If my daughter tells me "I'm not going to eat my toast until you butter it," I might say "I have to butter the toast before  my daughter will eat it."


----------



## G.Determinism

No, I exactly tried to use "will" to indicate "willingness". If you take a look at the first few posts of this thread, you'll see that we were discussing a sentence which was in the past. I actually shifted it one tense forward to see how things will change, that "will" comes from there.


----------



## G.Determinism

Can you draw a distinction between the sentence below and the one in your post?

"I have to butter the toast before my daughter eats it."

And please tell me if this one also works.

"The cat has to catch the bird before eating it."

Thank you very much


----------



## Florentia52

The difference between "I have to butter the toast before my daughter *eats* it" and "I have to butter the toast before my daughter *will eat *it" is exactly the same as the difference between "The cat has to catch the bird before he *eats* it" and "The cat has to catch the bird before he *will eat* it," which I covered in an earlier post. 

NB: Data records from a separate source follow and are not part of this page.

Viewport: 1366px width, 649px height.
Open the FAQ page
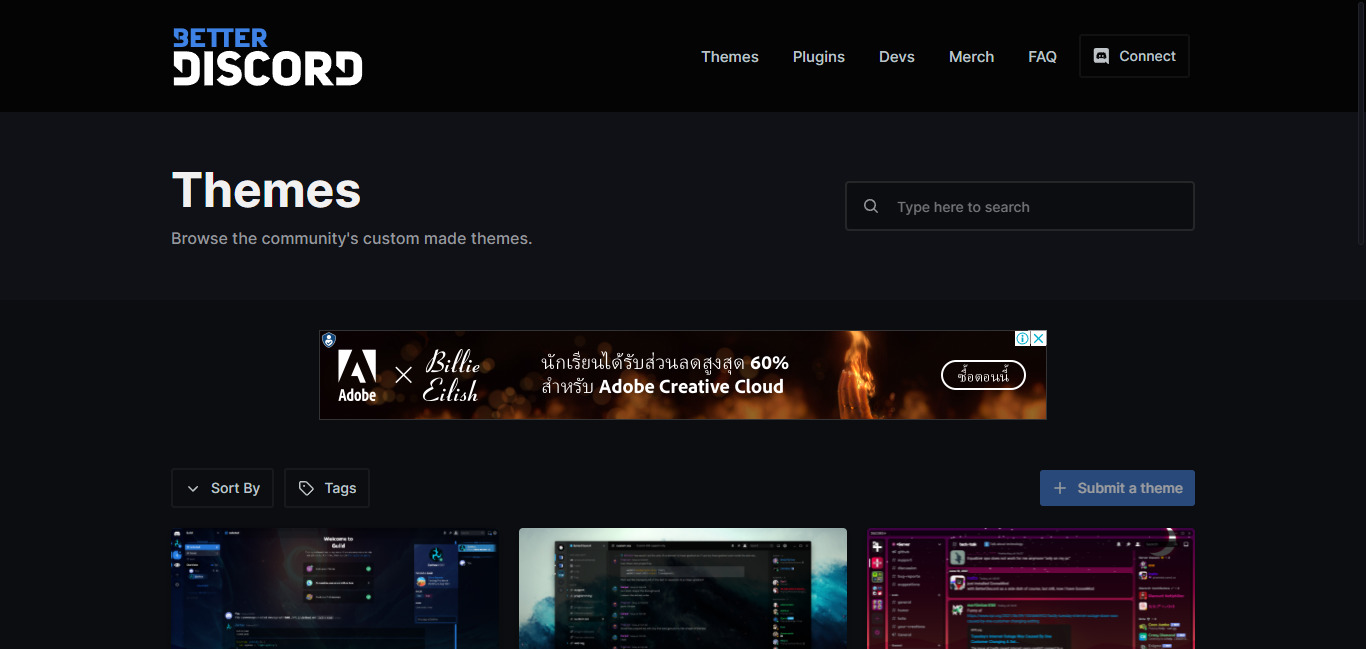coord(1042,57)
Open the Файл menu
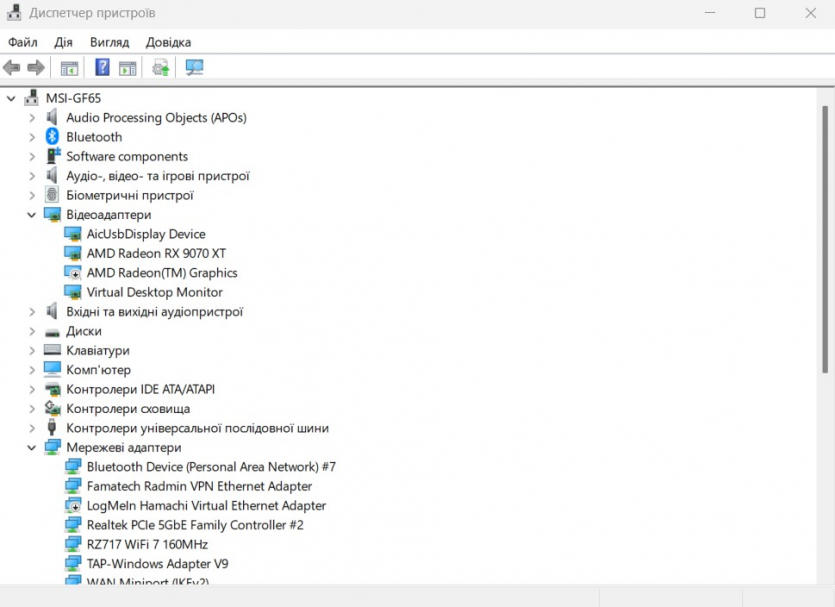 pyautogui.click(x=22, y=42)
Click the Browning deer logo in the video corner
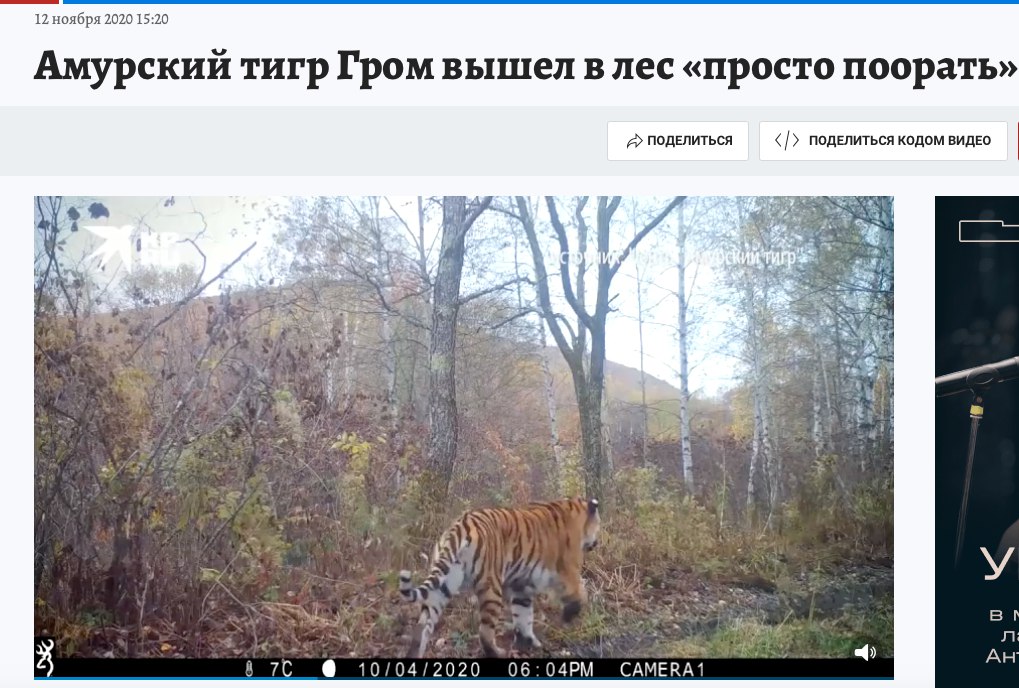The width and height of the screenshot is (1019, 688). [45, 657]
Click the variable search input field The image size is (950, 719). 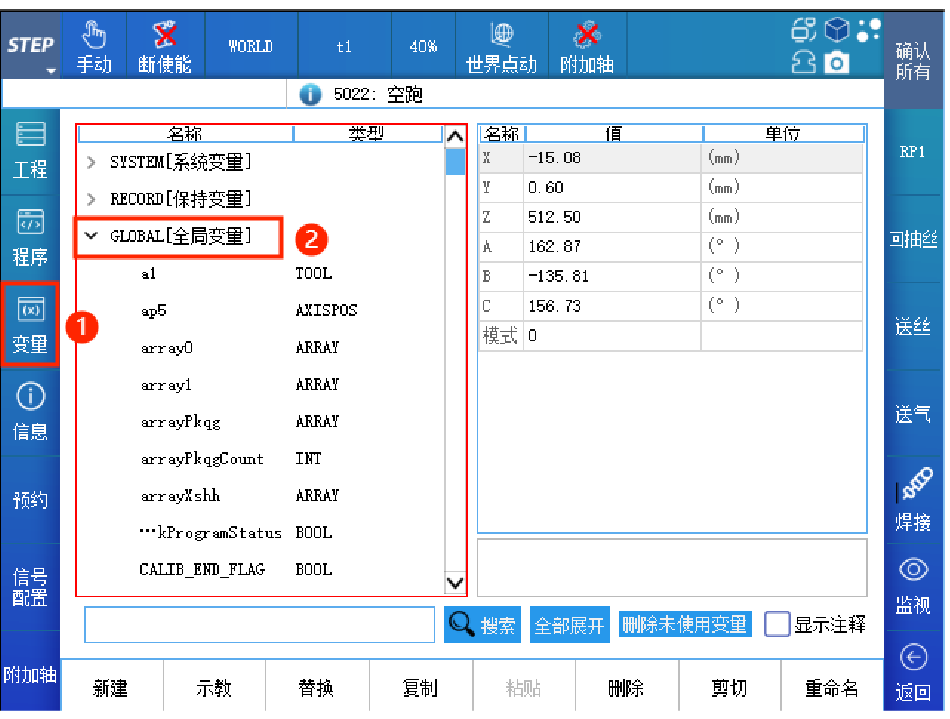(261, 625)
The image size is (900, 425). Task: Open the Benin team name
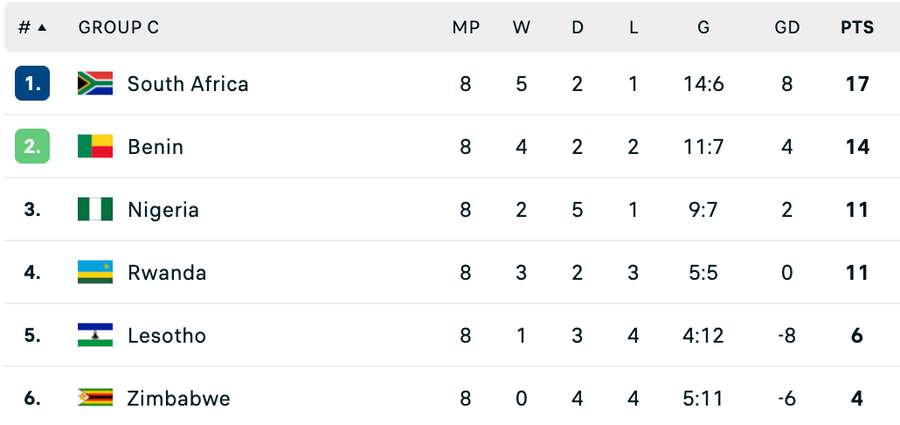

"The cat has to catch the bird before *eating* it"  means the same thing as "…before he *eats* it."


----------



## G.Determinism

Thanks, 
I think I understand the difference between these two: (when they're in the past tense)

'She had to give the doorman a tip, before he would help her with her suitcases.'

'She had to give the doorman a tip, before he helped her with her suitcases.'


But I can't discern any difference when they're shifted to the present.

'She has to give the doorman a tip, before he will help her with her suitcases.'

'She has to give the doorman a tip, before he helps her with her suitcases.'


----------



## G.Determinism

OK, here's another example to illustrate what I mean.

"We must wash our hands before we eat."

The sentence above is like a piece of advice, a general one which tries to promote a benign habit and at the same time is not restricted to a specific case, this is exactly in accordance with the typical use of the present simple. I completely understand it, no problem thus far. But what I've had a hard time figuring out is when we try to talk about something specific. For example, a mom could possibly say something like this to his son before lunch:
"Hey, my son, you first need to wash your hands before you (can) eat."
So my question is how this sentence could basically work without 'can'? The complement clause, "before you (can) eat", is not expressing a habitual activity. The boy is asked to wash his hands in order to be able to have his lunch. It seems like something is missing here.

Thank you very much for your time. I really appreciate it.


----------



## Florentia52

You have two different questions going on here.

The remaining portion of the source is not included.